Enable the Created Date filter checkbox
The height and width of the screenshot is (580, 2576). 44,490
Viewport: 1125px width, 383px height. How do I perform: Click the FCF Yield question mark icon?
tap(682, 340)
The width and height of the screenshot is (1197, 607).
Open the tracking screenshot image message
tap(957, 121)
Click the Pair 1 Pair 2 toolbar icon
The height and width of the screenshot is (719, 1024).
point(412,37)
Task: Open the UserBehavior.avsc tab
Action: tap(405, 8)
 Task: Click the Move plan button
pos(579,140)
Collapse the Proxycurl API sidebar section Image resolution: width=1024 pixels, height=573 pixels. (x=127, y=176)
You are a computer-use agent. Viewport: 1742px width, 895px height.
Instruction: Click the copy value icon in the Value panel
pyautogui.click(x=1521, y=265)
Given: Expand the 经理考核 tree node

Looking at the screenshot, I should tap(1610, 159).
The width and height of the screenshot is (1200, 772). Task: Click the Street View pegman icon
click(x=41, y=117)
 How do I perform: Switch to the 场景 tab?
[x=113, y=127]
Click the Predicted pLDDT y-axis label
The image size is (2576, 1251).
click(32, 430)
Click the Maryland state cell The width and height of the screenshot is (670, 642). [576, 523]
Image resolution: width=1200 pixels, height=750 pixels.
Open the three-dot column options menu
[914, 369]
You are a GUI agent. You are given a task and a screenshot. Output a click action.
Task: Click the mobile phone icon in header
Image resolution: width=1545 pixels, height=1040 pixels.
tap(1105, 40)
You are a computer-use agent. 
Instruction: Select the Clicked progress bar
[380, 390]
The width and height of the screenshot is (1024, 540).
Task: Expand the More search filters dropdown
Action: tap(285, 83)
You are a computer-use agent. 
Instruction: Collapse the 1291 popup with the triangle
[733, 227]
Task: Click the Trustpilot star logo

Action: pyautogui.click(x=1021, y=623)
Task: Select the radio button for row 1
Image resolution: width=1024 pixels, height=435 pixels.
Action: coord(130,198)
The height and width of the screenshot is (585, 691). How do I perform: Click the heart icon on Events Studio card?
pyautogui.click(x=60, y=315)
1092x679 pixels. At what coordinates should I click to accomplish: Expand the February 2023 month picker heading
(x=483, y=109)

_ _ _ _ _

• [INSTRUCTIONS TO FOLLOW]: Report each line above containing the string "agent".

• [SOLUTION]:
You are a computer-use agent. Viewport: 1742px width, 895px height.
You are a GUI agent. You are given a task and a screenshot. Output a click action.
You are a computer-use agent. 
You are a computer-use agent. 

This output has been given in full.